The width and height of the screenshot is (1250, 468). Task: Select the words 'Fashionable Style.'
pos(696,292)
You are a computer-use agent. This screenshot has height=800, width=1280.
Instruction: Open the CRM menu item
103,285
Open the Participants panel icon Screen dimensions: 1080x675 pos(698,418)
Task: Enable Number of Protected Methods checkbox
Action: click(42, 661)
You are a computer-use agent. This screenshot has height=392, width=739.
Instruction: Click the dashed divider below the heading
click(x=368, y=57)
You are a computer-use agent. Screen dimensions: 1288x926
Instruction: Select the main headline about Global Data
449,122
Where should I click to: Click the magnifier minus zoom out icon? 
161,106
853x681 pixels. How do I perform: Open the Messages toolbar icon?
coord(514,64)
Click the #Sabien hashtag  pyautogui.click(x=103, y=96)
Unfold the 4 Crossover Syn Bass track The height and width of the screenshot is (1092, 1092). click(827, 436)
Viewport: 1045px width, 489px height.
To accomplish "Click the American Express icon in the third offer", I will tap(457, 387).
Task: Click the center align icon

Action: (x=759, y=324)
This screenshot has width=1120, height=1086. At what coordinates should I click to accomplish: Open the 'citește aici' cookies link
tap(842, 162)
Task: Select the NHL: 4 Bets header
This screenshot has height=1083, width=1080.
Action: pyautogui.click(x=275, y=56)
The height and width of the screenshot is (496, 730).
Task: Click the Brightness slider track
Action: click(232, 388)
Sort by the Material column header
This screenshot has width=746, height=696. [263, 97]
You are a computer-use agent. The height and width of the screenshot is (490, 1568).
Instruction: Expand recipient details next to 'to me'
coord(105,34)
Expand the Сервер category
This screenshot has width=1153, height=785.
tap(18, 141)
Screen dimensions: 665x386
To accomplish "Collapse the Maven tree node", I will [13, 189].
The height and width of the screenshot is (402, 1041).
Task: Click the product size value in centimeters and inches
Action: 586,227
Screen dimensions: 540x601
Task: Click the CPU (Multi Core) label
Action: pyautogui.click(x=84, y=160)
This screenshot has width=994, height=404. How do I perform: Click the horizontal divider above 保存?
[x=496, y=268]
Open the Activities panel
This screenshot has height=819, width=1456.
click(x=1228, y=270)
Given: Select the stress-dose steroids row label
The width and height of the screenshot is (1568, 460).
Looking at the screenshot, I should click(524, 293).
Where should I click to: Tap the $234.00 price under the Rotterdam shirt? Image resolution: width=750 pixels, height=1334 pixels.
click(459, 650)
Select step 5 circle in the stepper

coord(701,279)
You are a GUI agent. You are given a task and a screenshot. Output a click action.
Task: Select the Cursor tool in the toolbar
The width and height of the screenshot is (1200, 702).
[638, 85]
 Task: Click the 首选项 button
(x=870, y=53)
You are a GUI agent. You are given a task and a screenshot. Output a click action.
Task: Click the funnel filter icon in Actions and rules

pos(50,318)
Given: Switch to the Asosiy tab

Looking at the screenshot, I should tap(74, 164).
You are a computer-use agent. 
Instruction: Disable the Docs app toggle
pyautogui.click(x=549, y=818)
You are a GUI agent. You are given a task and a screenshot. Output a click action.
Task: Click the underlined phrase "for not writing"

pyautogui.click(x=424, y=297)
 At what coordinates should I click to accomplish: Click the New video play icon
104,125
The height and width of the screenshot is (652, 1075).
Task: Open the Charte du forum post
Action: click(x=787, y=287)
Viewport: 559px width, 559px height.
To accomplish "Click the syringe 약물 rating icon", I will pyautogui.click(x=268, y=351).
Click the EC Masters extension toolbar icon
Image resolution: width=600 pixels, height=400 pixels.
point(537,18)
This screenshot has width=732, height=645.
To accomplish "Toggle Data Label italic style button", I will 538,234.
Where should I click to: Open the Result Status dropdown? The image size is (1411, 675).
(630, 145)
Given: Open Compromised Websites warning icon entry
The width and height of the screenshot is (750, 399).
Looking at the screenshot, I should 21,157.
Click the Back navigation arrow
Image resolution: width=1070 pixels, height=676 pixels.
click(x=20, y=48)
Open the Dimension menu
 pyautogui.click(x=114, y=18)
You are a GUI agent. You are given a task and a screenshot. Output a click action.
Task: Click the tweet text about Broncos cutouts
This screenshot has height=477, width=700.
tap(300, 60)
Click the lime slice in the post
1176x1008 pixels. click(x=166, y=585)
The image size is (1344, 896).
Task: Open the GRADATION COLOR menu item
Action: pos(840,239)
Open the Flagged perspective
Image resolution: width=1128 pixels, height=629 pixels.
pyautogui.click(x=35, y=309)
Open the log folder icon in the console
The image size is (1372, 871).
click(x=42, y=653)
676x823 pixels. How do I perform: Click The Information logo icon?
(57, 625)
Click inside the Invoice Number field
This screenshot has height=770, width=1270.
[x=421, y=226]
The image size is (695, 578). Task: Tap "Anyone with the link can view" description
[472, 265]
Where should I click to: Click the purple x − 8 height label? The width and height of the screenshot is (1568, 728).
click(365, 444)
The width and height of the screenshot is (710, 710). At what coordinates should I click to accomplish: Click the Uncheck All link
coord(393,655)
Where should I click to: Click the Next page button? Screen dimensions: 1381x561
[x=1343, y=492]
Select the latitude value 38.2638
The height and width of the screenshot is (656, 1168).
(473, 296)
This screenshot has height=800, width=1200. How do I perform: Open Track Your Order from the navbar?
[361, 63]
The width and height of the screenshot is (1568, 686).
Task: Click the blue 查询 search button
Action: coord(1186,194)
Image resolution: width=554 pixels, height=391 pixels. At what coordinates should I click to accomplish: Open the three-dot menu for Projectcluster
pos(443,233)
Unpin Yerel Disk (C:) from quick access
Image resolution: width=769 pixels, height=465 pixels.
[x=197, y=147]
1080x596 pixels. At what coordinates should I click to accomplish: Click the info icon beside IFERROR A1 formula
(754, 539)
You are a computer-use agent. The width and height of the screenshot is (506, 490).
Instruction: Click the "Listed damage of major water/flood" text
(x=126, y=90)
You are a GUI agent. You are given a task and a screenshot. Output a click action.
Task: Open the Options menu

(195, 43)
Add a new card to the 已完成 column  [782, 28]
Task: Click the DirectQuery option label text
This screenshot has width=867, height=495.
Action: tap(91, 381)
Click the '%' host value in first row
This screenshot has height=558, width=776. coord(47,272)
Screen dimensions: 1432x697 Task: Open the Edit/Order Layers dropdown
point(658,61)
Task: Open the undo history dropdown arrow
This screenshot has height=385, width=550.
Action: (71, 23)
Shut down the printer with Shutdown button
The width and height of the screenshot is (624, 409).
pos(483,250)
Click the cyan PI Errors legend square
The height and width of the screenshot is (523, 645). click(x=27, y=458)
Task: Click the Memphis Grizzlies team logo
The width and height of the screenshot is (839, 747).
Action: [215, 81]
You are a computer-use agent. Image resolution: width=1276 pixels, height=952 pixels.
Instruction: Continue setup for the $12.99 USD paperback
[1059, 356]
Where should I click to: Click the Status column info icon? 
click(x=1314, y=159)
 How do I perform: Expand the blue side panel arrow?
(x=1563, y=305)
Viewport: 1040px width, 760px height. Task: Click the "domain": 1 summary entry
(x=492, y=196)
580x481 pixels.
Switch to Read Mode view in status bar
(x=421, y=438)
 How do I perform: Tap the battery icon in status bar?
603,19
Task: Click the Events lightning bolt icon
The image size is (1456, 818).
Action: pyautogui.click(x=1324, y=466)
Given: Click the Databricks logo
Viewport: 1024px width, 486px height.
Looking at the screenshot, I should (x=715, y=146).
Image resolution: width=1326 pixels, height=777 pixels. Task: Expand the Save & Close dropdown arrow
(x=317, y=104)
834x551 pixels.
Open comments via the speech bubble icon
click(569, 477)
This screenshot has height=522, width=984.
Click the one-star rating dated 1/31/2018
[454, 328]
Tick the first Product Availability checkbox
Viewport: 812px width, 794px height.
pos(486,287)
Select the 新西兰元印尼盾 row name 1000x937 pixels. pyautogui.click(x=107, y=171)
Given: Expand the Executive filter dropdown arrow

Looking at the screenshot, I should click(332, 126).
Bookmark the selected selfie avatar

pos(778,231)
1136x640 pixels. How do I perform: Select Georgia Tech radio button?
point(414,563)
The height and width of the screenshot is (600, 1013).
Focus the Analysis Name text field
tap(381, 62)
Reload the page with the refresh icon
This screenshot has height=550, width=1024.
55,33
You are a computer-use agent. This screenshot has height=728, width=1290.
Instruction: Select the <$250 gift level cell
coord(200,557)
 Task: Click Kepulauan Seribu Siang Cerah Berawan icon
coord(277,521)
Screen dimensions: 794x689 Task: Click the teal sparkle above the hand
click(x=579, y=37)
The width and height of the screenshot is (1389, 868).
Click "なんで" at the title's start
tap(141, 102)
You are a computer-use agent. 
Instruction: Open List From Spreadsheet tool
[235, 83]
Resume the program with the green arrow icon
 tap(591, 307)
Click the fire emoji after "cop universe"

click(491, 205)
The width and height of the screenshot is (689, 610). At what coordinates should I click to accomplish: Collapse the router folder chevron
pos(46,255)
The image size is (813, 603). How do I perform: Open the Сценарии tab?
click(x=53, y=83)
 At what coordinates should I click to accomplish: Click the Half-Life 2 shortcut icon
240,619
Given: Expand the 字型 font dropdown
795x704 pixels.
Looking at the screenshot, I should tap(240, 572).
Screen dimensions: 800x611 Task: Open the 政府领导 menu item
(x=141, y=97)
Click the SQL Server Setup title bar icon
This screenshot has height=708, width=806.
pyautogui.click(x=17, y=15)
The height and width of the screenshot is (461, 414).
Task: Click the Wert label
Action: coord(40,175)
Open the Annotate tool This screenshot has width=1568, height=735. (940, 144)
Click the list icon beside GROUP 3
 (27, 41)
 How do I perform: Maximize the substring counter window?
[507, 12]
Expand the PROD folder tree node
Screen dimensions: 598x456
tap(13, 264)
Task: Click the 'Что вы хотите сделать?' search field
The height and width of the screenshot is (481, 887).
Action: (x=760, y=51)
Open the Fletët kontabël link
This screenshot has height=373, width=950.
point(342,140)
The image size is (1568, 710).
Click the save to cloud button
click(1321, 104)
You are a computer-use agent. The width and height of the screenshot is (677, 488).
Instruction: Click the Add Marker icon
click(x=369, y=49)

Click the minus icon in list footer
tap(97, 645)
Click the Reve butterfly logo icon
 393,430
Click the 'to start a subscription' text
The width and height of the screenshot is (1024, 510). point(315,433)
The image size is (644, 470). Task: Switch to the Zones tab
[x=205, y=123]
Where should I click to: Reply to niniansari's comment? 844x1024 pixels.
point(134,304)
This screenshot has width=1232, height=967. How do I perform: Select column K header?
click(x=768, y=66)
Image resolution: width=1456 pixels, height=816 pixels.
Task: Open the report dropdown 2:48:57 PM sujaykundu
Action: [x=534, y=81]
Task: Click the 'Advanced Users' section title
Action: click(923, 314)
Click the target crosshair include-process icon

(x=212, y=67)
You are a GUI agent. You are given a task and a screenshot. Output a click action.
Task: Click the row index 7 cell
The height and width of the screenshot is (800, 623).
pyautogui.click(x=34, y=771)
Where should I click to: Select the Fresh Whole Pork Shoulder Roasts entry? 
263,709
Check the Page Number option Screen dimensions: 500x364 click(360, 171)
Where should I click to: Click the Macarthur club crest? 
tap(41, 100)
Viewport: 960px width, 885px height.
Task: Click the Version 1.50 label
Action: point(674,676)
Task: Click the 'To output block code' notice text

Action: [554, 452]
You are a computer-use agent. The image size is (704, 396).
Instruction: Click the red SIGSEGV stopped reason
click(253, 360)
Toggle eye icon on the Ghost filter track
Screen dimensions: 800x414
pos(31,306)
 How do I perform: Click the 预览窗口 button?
····················
Exercise description>
Quote exactly the lines running from the start of the listing above through the line where "Screen dimensions: 665x386" is found, and output no other lines.

Written solution>
The width and height of the screenshot is (1250, 468). Task: Select the words 'Fashionable Style.'
pos(696,292)
You are a computer-use agent. This screenshot has height=800, width=1280.
Instruction: Open the CRM menu item
103,285
Open the Participants panel icon Screen dimensions: 1080x675 pos(698,418)
Task: Enable Number of Protected Methods checkbox
Action: click(42, 661)
You are a computer-use agent. This screenshot has height=392, width=739.
Instruction: Click the dashed divider below the heading
click(x=368, y=57)
You are a computer-use agent. Screen dimensions: 1288x926
Instruction: Select the main headline about Global Data
449,122
Where should I click to: Click the magnifier minus zoom out icon? 
161,106
853x681 pixels. How do I perform: Open the Messages toolbar icon?
coord(514,64)
Click the #Sabien hashtag  pyautogui.click(x=103, y=96)
Unfold the 4 Crossover Syn Bass track The height and width of the screenshot is (1092, 1092). click(827, 436)
Viewport: 1045px width, 489px height.
To accomplish "Click the American Express icon in the third offer", I will tap(457, 387).
Task: Click the center align icon

Action: (x=759, y=324)
This screenshot has width=1120, height=1086. At what coordinates should I click to accomplish: Open the 'citește aici' cookies link
tap(842, 162)
Task: Select the NHL: 4 Bets header
This screenshot has height=1083, width=1080.
Action: pyautogui.click(x=275, y=56)
The height and width of the screenshot is (496, 730).
Task: Click the Brightness slider track
Action: click(232, 388)
Sort by the Material column header
This screenshot has width=746, height=696. [263, 97]
You are a computer-use agent. The height and width of the screenshot is (490, 1568).
Instruction: Expand recipient details next to 'to me'
coord(105,34)
Expand the Сервер category
This screenshot has width=1153, height=785.
tap(18, 141)
Screen dimensions: 665x386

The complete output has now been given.